A Task object isn't a good place to intercept that question either — tasks describe intent, not execution, and a Crew's kickoff() doesn't expose a hook per tool call. The right interception boundary is the tool itself: wrap the tool, and every _run() call goes through policy before the underlying tool executes.
Install
pip install agf-sdk[crewai]
export AGF_API_KEY=agfk_your_key_here
Requires Python ≥ 3.10 and crewai ≥ 0.28.
Quick authorization check
Before wiring up tool guards, AgentGovernance.authorize() is the simplest way to check policy directly:
import os
from agf import AgentGovernance
agf = AgentGovernance(
api_key=os.environ["AGF_API_KEY"],
org_id="org_acme",
)
result = agf.authorize(
agent_id="did:agf:agt_01abc",
action="read:data",
resource="customer-records",
)
if result.allowed:
print("Authorized")
else:
print(f"Blocked: {result.reason}")
authorize() always returns an AuthResult — it never raises on DENY. Check result.allowed before proceeding.
Guarding a tool
AGFCrewAITool wraps any CrewAI BaseTool (or a LangChain BaseTool, since older CrewAI versions re-export it) and intercepts every _run() call:
import os
from agf import AGFClient
from agf.crewai import AGFCrewAITool
from crewai_tools import FileReadTool
client = AGFClient(api_key=os.environ["AGF_API_KEY"])
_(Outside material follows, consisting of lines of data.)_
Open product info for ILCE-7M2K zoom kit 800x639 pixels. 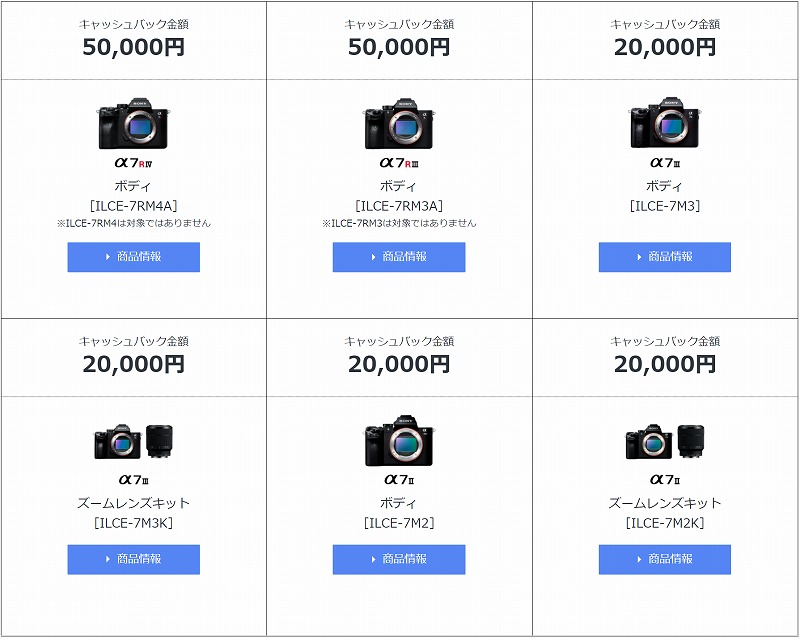(x=665, y=559)
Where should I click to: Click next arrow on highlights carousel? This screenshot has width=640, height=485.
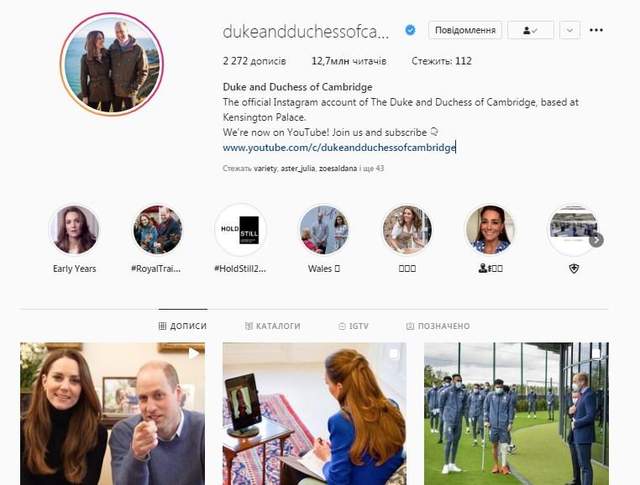pos(596,240)
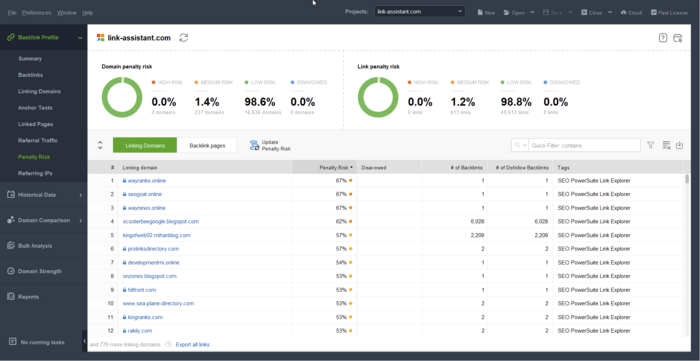The height and width of the screenshot is (361, 700).
Task: Expand the Domain Comparison section
Action: click(x=44, y=220)
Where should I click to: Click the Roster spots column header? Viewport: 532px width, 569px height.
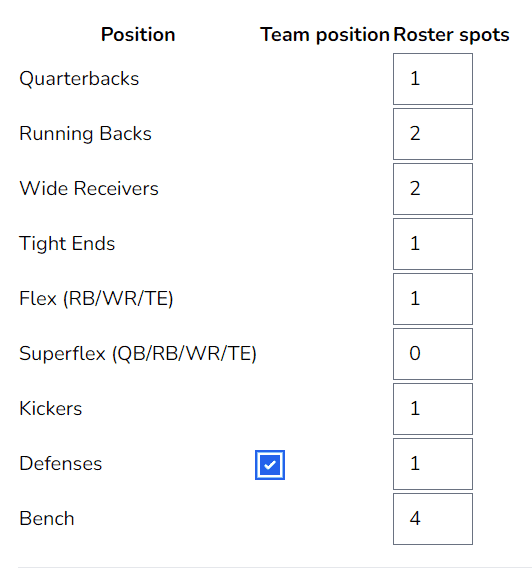451,35
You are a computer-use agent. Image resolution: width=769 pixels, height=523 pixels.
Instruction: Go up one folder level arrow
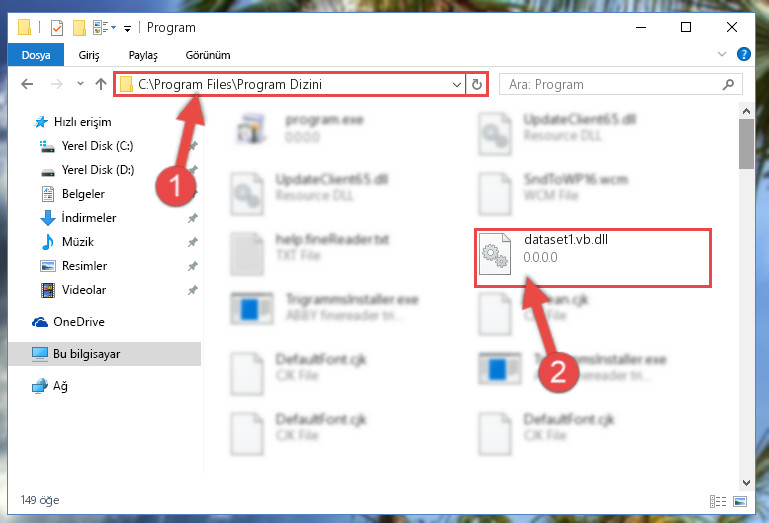pyautogui.click(x=101, y=84)
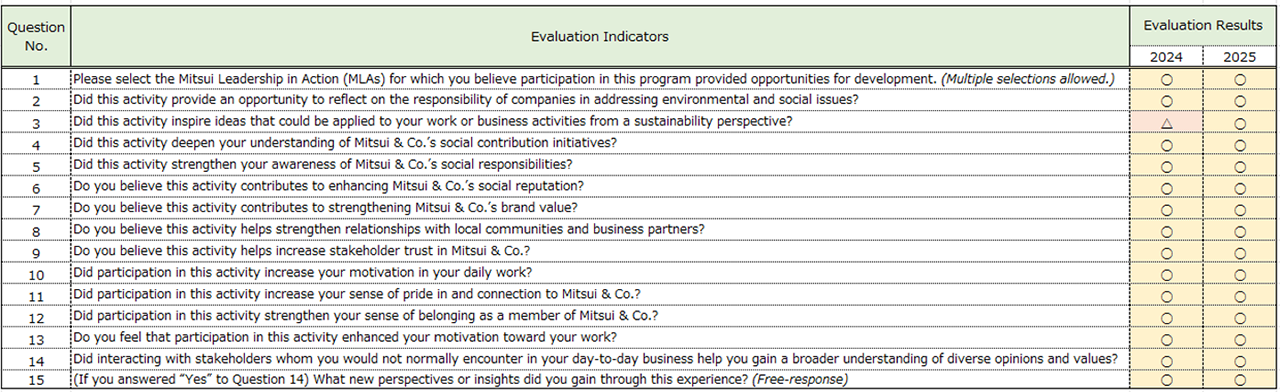Click the 2025 circle for Question 12
The height and width of the screenshot is (392, 1280).
(x=1240, y=315)
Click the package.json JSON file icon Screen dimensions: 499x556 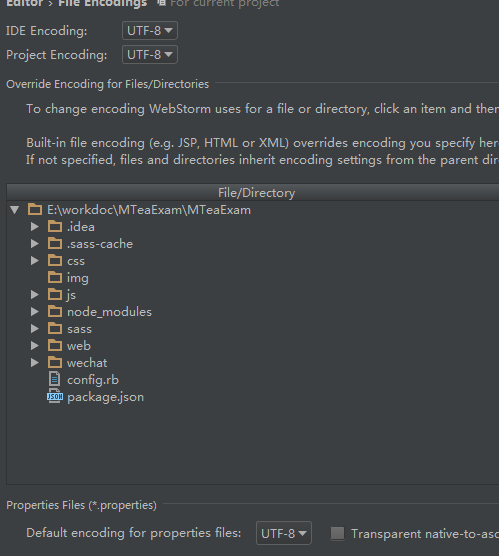click(x=55, y=396)
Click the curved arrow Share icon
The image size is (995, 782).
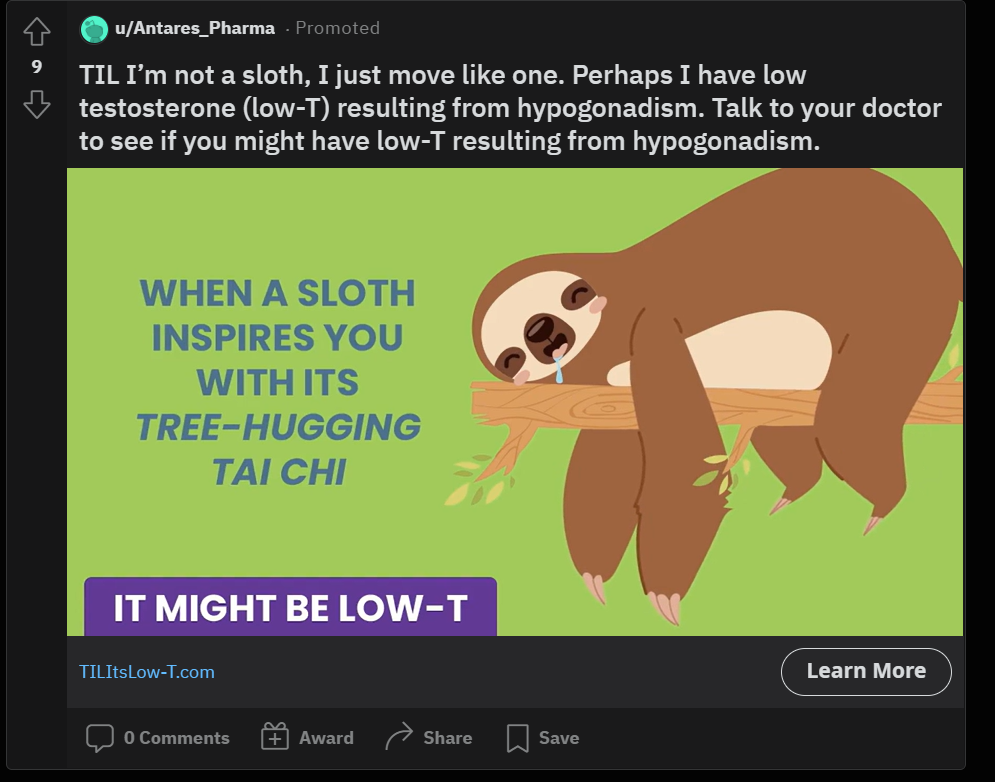[x=399, y=737]
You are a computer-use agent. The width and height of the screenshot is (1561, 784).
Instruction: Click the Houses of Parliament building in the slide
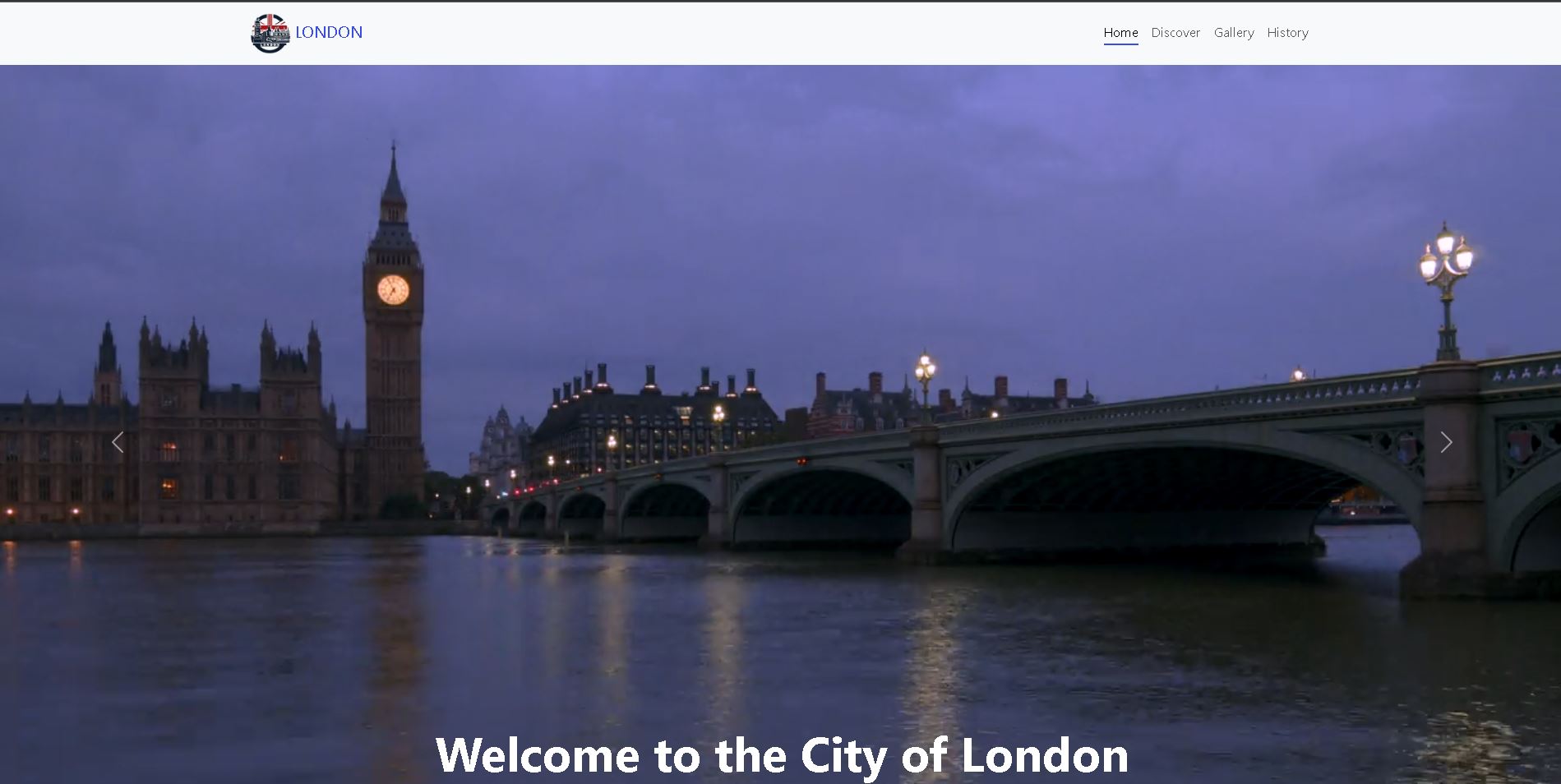(164, 427)
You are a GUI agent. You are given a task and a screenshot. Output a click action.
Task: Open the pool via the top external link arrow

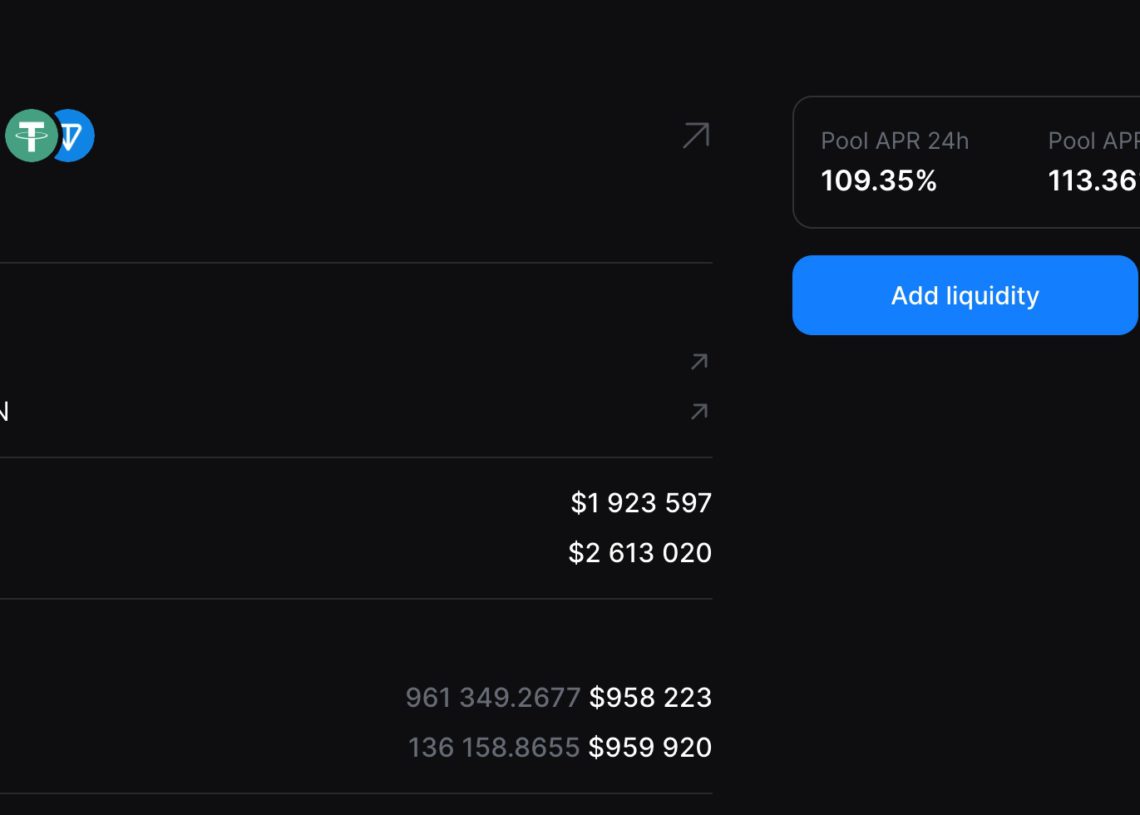click(694, 136)
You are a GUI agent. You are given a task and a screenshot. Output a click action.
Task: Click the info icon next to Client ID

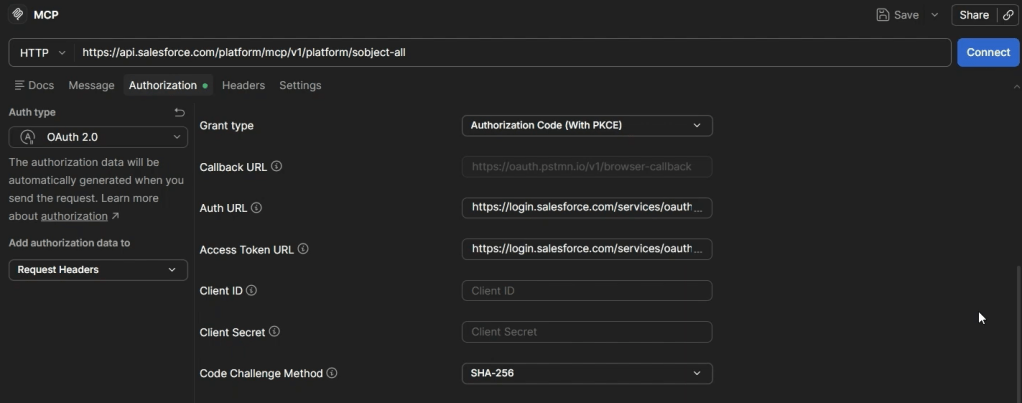[x=252, y=290]
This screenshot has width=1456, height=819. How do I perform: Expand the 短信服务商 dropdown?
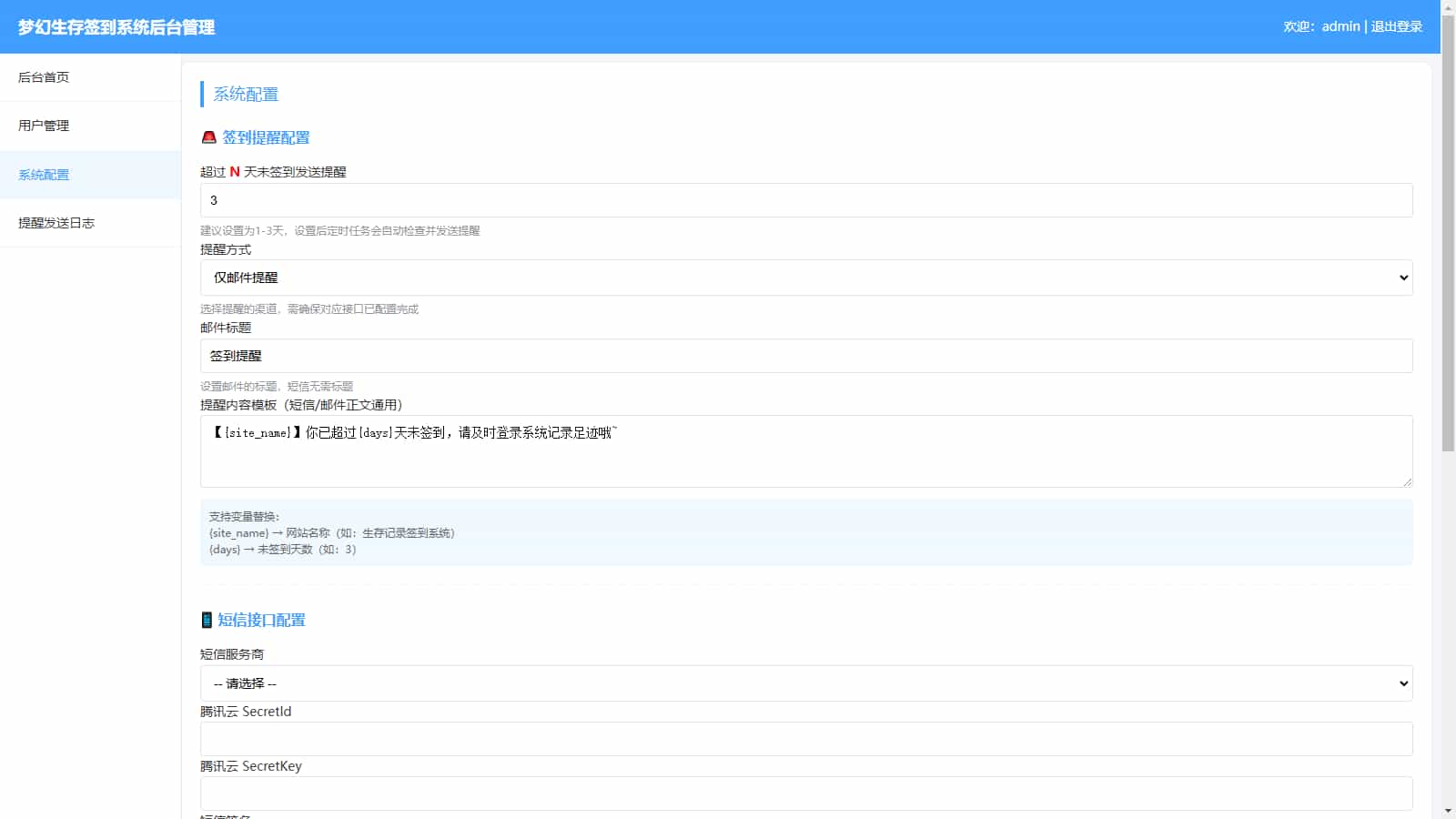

# Wraps a CrewAI BaseTool — every _run() call goes through the PDP
guarded_file_tool = AGFCrewAITool(
tool=FileReadTool(),
client=client,
agent_id="did:agf:agt_01abc",
action_type="read:file",
resource="filesystem",
)
If the PDP returns DENY, the tool raises before the wrapped tool's code runs — the file is never read.
Single-agent crew
from crewai import Agent, Task, Crew
researcher = Agent(
role="Research Analyst",
goal="Gather and analyse customer data",
backstory="Expert data analyst with access to customer records.",
tools=[guarded_file_tool],
verbose=True,
)
task = Task(
description="Read last month's churn report and summarise key findings.",
agent=researcher,
expected_output="A 3-bullet summary of churn drivers.",
)
crew = Crew(agents=[researcher], tasks=[task])
crew.kickoff()
Every time the researcher calls FileReadTool, the PDP is consulted first — whether the call came from the model's own reasoning or from a prompt injected into the task description.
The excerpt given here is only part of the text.